EXTRAIT DU DOCUMENT >>

= = = = =

Histoire du Château

La terre de Nesles avait suivi la destinée de celles de Fère-en-Tardenois et de Braine, anciennes possessions mérovingiennes passées à l'archevêché de Reims puis aux comtes de Champagne, et enfin aux sires de Baudement.

En 1152, Agnès de Baudement, comtesse de Braine, épouse Robert de France, comte de Dreux, fils cadet du roi Louis VI ; Leur fils Robert II fait construire le château de Fère-en-Tardenois au tournant du XIIème siècle, et leur petit-fils Robert III, comte de Dreux et de Braine, dit "Gâteblé", fait construire une "maison forte" à Nesles en 1226, ainsi qu'en atteste le "permis de construire" donné par le comte Thibaud de Champagne (document en latin).

= = = = =

EXERCICE >> Pouvez-vous recopier mot pour mot le passage du texte sur l'histoire du château, en commençant par « En 1152, Agnès » et en terminant par « (document en latin). » ? La liste qui suit provient d'une autre source.

DONNÉES DISPONIBLES >>
= = = = =

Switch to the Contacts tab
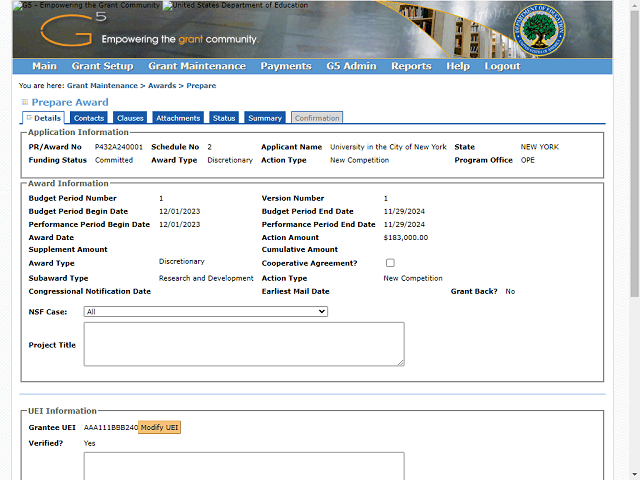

= = = = =

RÉSULTAT FINAL >>
En 1152, Agnès de Baudement, comtesse de Braine, épouse Robert de France, comte de Dreux, fils cadet du roi Louis VI ; Leur fils Robert II fait construire le château de Fère-en-Tardenois au tournant du XIIème siècle, et leur petit-fils Robert III, comte de Dreux et de Braine, dit "Gâteblé", fait construire une "maison forte" à Nesles en 1226, ainsi qu'en atteste le "permis de construire" donné par le comte Thibaud de Champagne (document en latin).